A compelling podcast series investigating the gruesome murder of a man in County Offaly that mystified detectives is available on all podcast platforms.
The Irish History Podcast launched the first episode of its six-part series - "The Road to Oldcroghan" - in Oct 2020. The series examines the case of a brutal and infamous murder that began in Croghan, Offaly, in May 2003 when a mutilated male body was found in a peat bog.
The male victim had been badly tortured; the body was found decapitated and disemboweled with stab wounds to the chest and both nipples sliced through.
The murder was, in fact, a ritual killing and attracted a great level of interest over the next 18 months. Gardaí, journalists, and former state pathologist Marie Cassidy all flocked to the area to investigate the gruesome killing.
As it transpired, the murder was not recent. In fact, the murder didn't even take place in the last thousand years. Instead, the man was estimated to have died around 375BC, placing the death during Ireland's Iron Age.
The news piqued public interest and made the case even more intriguing and the Irish History Podcast's new series attempts to delve deeper into the compelling story.
In the first episode of the series, host Fin Dwyer interviews Kevin Barry, a peat worker who found the body back in 2003 while digging drainage ditches at Clonearl Bog. Barry made the shocking discovery when he saw an arm protruding from the bucket of his digger.
Dwyer also speaks with Marie Cassidy, the former state pathologist who investigated the murder, in addition to local and international crime experts in the later episodes of the gripping podcast.

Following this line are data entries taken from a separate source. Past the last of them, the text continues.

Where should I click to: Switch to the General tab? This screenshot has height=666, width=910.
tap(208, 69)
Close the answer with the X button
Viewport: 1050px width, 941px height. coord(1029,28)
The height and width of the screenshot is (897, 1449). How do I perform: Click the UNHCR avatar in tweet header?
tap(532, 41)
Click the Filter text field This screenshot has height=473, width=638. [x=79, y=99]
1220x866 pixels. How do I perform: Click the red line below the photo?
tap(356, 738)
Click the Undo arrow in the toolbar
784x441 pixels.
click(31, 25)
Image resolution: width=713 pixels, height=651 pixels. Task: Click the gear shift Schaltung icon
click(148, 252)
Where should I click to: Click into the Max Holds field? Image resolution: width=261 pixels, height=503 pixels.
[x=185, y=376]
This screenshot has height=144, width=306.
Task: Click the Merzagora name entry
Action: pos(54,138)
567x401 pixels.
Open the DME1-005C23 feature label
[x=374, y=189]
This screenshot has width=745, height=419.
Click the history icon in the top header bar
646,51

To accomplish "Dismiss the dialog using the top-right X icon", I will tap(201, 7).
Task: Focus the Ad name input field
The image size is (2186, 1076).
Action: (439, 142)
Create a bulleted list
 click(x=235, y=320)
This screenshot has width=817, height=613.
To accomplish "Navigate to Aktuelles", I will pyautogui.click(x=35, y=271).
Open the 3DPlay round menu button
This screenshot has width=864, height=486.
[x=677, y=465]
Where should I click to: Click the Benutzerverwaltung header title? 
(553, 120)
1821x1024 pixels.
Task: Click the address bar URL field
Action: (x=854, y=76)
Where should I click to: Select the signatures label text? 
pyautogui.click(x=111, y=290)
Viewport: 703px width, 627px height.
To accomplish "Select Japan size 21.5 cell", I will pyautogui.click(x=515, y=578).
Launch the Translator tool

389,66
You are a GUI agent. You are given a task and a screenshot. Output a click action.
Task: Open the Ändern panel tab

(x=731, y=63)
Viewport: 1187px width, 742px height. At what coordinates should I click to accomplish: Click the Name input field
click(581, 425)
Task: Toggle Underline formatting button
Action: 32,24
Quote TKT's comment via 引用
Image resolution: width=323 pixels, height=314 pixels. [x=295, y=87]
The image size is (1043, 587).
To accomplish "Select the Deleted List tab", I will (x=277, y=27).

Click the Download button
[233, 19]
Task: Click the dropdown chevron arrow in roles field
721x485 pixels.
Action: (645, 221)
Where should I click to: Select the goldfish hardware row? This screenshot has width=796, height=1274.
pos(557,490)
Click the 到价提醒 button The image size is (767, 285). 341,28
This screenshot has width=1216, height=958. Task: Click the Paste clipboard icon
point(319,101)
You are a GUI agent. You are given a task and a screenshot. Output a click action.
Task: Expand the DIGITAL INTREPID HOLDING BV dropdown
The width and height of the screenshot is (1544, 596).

"This was unquestionably one of the strangest murders not only in Offaly’s history but Irish history," Dwyer said. "I was absorbed not only by the investigation into the victim but also how his story also relates to the challenges that lie ahead for Co Offaly as the country transitions away from peat extraction."
Damien Lawlor, an Offaly historian and expert in the Croghan case, said that the Offaly village is steeped in neolithic history.
"No one expected to hear that a body was dug out of a bog in Croghan!" Lawlor said. "Croghan has a rich history. There is a passage tomb on top of the hill. There are also a large number of prehistoric sites spanning the Neolithic, Bronze Age, and Iron Age spread across the bogs that surround the hill.
"In addition, there are the remnants of the castle of Offaly’s chieftains, the O’Connor’s, with the remains of a medieval village nearby."